▶ Short problem: Copy out the data word for word, starting at the line that contains "Click the Repository" and ending at the last line of the data.

(Element lookup data)

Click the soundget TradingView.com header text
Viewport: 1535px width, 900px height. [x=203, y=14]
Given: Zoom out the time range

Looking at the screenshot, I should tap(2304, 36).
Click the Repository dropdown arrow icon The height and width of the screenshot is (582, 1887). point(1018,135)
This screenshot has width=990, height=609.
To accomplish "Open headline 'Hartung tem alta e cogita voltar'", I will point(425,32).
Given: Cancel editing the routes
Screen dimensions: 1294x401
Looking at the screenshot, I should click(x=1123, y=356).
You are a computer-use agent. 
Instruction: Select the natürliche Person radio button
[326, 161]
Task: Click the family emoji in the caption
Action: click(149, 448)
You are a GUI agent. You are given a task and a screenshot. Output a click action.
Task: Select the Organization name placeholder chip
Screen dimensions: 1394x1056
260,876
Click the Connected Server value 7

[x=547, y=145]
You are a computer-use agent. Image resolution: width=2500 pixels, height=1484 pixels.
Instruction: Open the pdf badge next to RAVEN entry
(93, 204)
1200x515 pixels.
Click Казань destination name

▶ Result:
Click the Repository dropdown arrow icon The height and width of the screenshot is (582, 1887). point(1018,135)
This screenshot has width=990, height=609.
To accomplish "Open headline 'Hartung tem alta e cogita voltar'", I will point(425,32).
Given: Cancel editing the routes
Screen dimensions: 1294x401
Looking at the screenshot, I should click(x=1123, y=356).
You are a computer-use agent. 
Instruction: Select the natürliche Person radio button
[326, 161]
Task: Click the family emoji in the caption
Action: click(149, 448)
You are a GUI agent. You are given a task and a screenshot. Output a click action.
Task: Select the Organization name placeholder chip
Screen dimensions: 1394x1056
260,876
Click the Connected Server value 7

[x=547, y=145]
You are a computer-use agent. Image resolution: width=2500 pixels, height=1484 pixels.
Instruction: Open the pdf badge next to RAVEN entry
(93, 204)
1200x515 pixels.
Click Казань destination name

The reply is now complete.